GLI INTENTI DI BOSCO COLTO
Ecologismo, cultura del giardino, rigenerazione dei luoghi sono attività promosse sperimentando idee e materiali diversi, attraverso la pratica dell’autocostruzione. Luogo d’eccezione per queste pratiche e per gli incontri collettivi è la Stazione Sperimentale di Granicoltura, a Borgo Santo Pietro, piccolo centro agrario raccolto intorno ad architetture degli Anni Trenta. Qui si trovano la più importante sughereta d’Europa, ora in stato di semi-abbandono, campi con coltivazioni di grani antichi e specie dimenticate, uliveti e ampie distese di alberi di fichi d’India. In questo luogo convivono due componenti apparentemente distanti: il domestico e il selvatico.
È la capacità di “coltivare” con uno sguardo nuovo, con l’idea di “prendersi cura” dei luoghi, di creare contaminazioni e dialoghi a tratteggiare la visione che sta alla base di Bosco Colto.
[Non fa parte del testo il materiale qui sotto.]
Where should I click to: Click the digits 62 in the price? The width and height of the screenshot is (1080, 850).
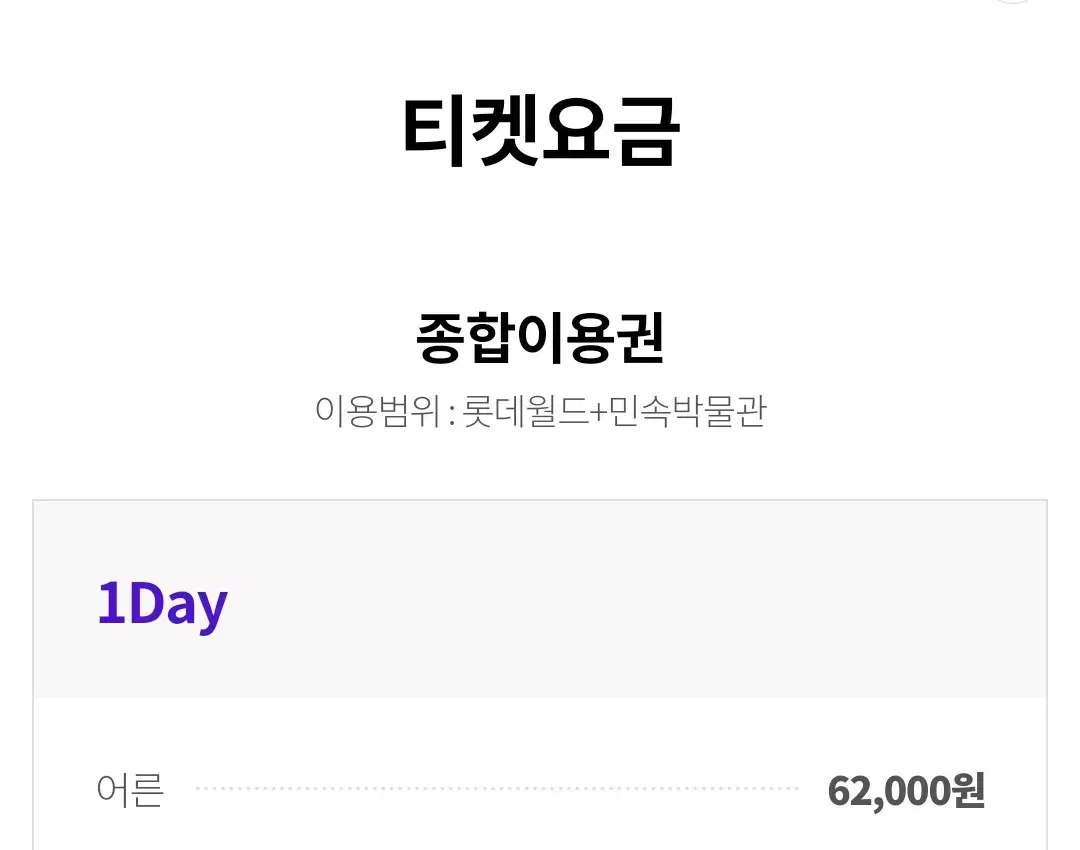pos(849,791)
I PROTAGONISTI DI BOSCO COLTO
Il Campus, in forma di Summer School, vede coinvolta un’ampia rete di realtà e di associazioni locali, operative su tematiche socio-territoriali e sulla valorizzazione di risorse dimenticate. Tra queste, luoghi come l’orto-giardino dell’ex Educandato San Luigi sono stati restituiti alla città attraverso una sapiente operazione di ricucitura e un’apertura visiva (a cura del gruppo Analogique). Così come il progetto di ripristino di un vecchio vivaio nel cuore del bosco (a cura di Antonio Scarponi Studio Conceptual Devices); il recupero di strutture in disuso per cavalli (a cura di ErranteArchitetture); la lunga tavola per l’impasto collettivo del pane (ideata da Marco Navarra); le sperimentazioni culinarie del giovane chef Marco Falcone con le farine della stazione di granicoltura; i racconti di LetteraVentidue sono tutte azioni che riportano in primo piano vocazioni rimosse e trasmissione dei saperi. Il bosco di querce da sughero è il luogo del sacro, ma anche del lavoro, delle economie, della conoscenza e della socialità. Recuperare il senso dell’insieme, nei frammenti di questo paesaggio complesso e stratificato, è forse la sfida più stringente dell’intero progetto.